- Assigned task -
Each line below from the one containing "Viewport: 442px width, 325px" through the one containing "The width and" should be output exactly as it stands, and no other line should appear.

- Exercise input -

⟨

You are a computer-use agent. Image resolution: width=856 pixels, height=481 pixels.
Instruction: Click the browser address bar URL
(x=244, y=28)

⟩
⟨

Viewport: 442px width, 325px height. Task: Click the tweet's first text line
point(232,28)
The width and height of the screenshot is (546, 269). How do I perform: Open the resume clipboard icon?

⟩

- Exercise output -
Viewport: 442px width, 325px height. Task: Click the tweet's first text line
point(232,28)
The width and height of the screenshot is (546, 269). How do I perform: Open the resume clipboard icon?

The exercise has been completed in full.